_Work instructions_: As the answer, give a copy of each line below that includes the word "computer".

_Dataset content_:
------

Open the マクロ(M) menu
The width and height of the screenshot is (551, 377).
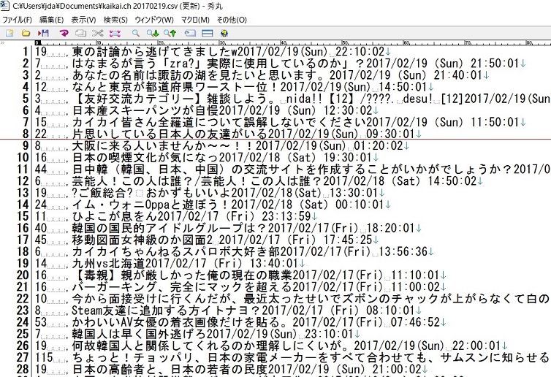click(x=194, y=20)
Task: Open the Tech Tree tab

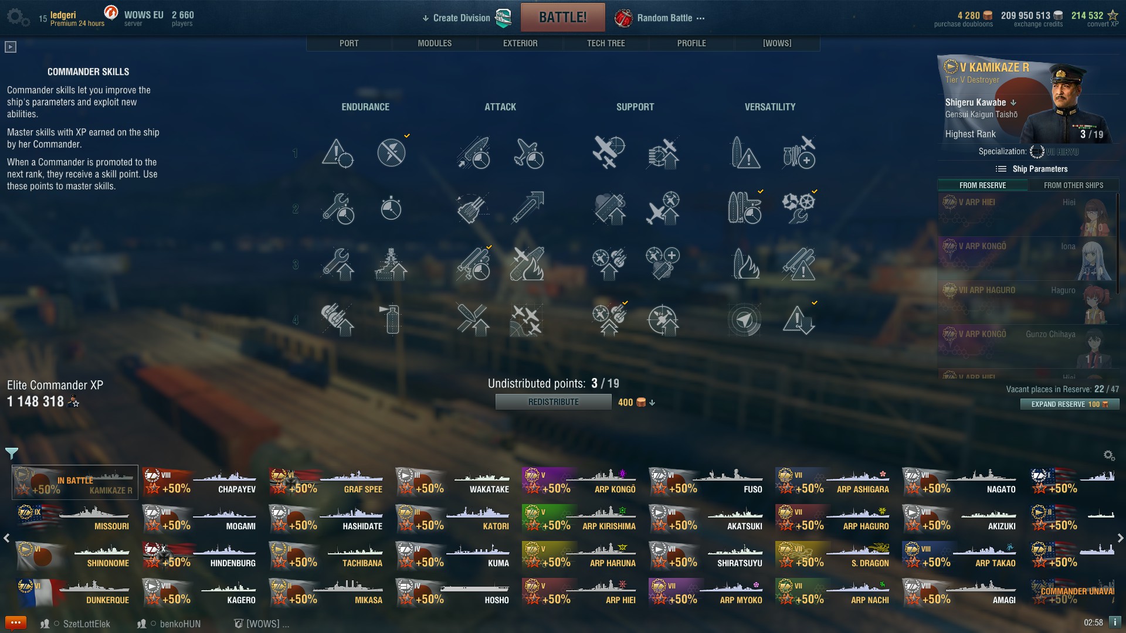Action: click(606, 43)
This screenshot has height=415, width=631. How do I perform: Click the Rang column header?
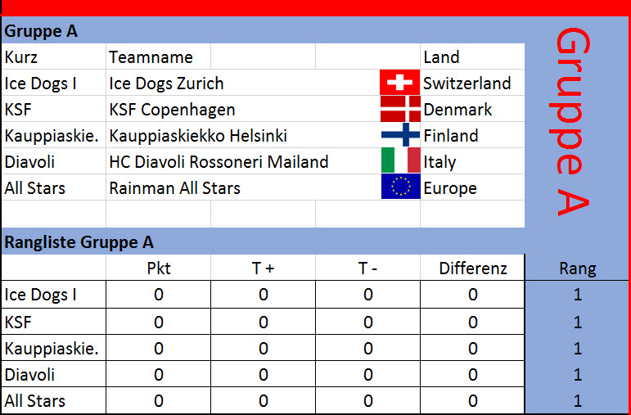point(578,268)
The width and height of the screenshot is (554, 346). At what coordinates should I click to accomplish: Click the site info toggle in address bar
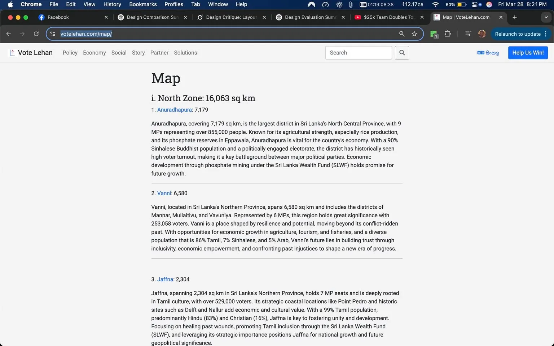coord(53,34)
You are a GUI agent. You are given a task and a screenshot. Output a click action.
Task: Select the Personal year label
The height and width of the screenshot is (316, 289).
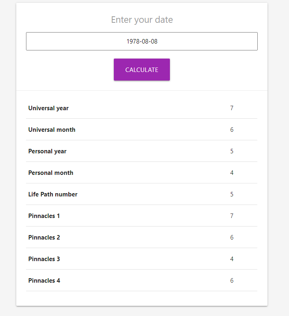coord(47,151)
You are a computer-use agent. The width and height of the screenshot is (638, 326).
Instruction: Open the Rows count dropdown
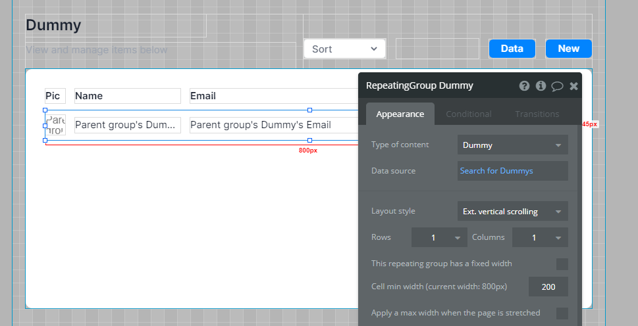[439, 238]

------

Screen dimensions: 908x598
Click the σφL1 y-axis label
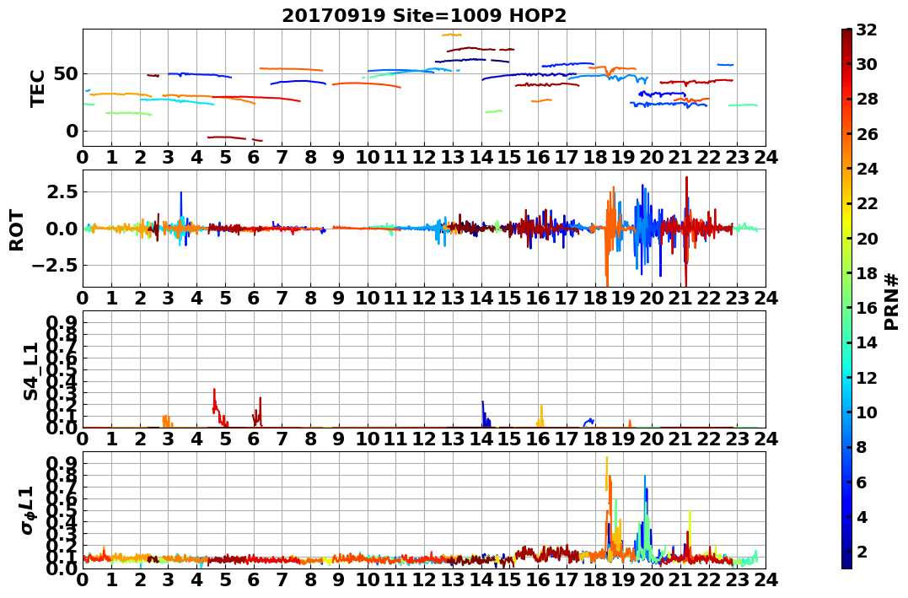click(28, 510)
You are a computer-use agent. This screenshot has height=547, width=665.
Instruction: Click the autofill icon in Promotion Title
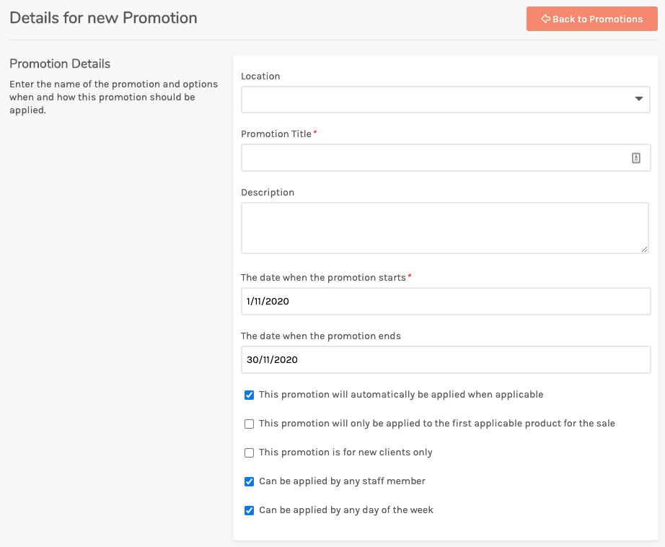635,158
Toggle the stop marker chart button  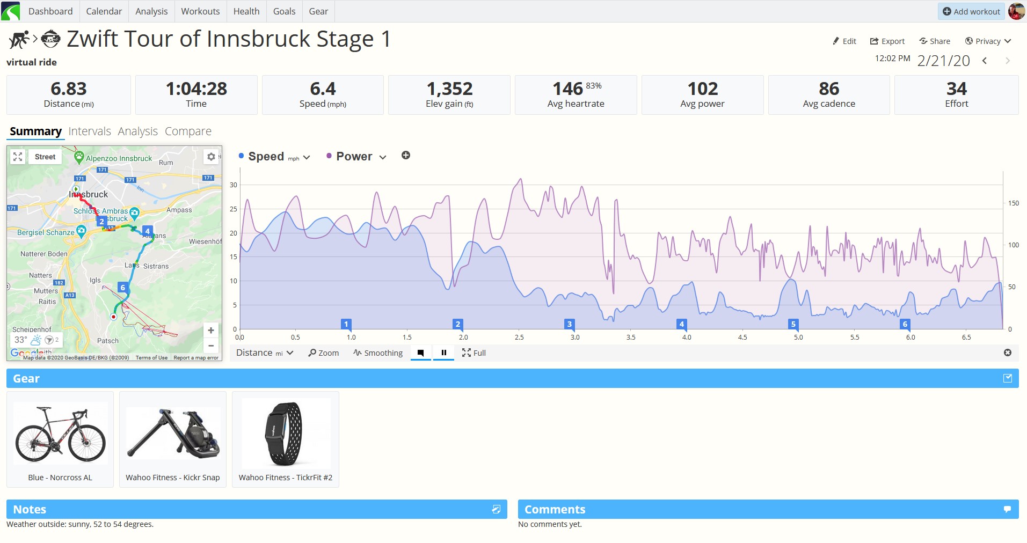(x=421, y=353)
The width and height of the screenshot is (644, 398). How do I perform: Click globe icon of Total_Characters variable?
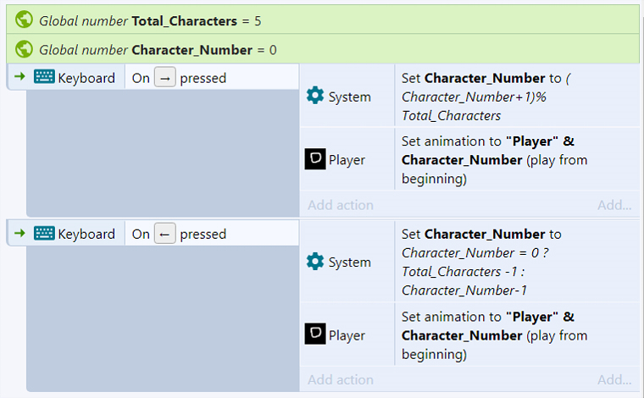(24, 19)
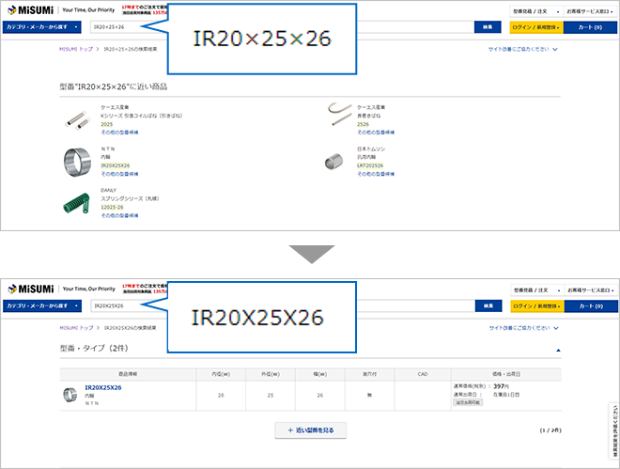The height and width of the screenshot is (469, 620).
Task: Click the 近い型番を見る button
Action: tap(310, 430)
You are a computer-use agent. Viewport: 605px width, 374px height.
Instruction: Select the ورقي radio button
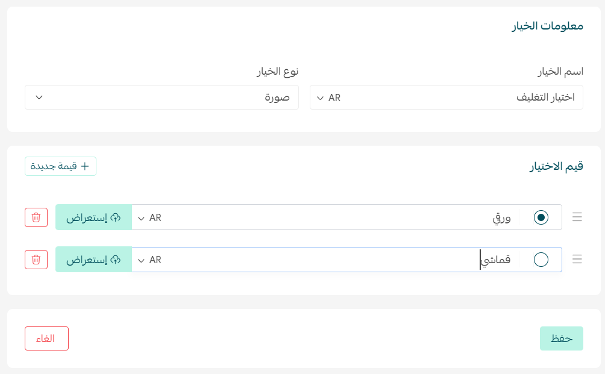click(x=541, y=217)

------

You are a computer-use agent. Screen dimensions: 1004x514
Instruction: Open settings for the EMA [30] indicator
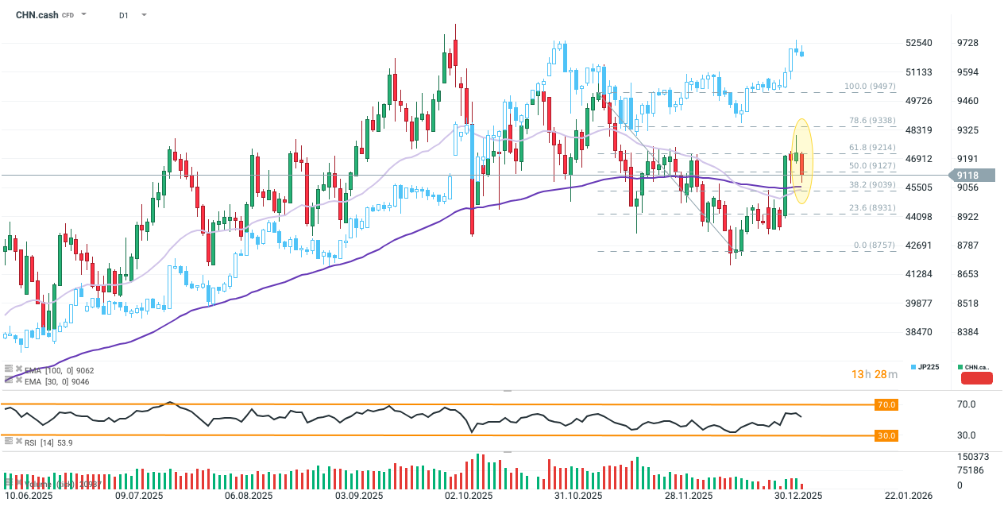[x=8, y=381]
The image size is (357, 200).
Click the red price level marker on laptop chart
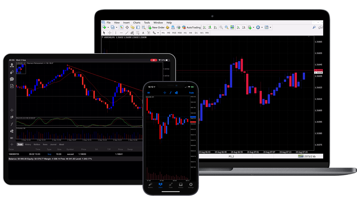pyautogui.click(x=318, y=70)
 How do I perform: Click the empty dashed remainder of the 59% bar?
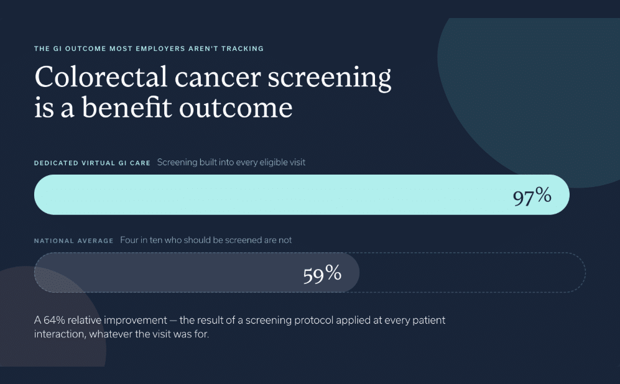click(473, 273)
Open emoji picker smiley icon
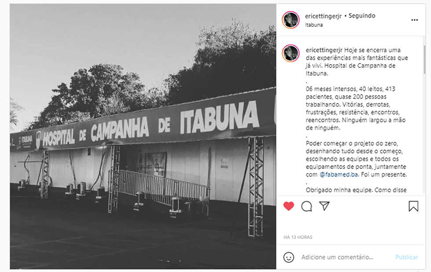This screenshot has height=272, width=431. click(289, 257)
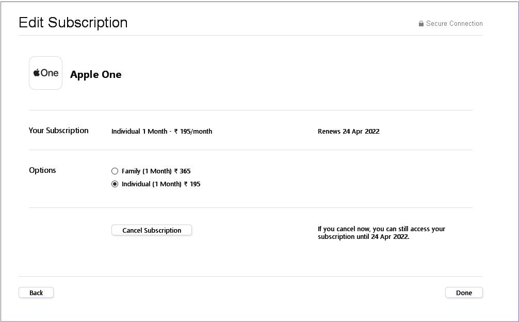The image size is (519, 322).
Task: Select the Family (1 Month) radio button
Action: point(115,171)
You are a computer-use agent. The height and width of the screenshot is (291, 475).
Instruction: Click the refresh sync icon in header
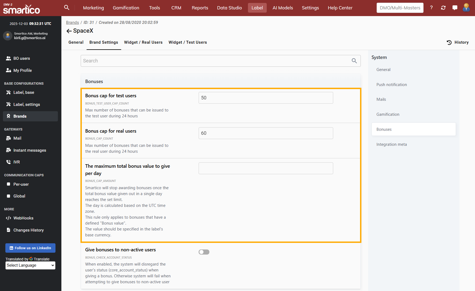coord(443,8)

------

_Finished exercise_:
You are a computer-use agent. The width and height of the screenshot is (638, 326).
You are a computer-use agent. This screenshot has height=547, width=665.
You are a computer-use agent. Viewport: 605px width, 374px height.
You are a computer-use agent. Screen dimensions: 1004x514
You are a computer-use agent. The height and width of the screenshot is (291, 475).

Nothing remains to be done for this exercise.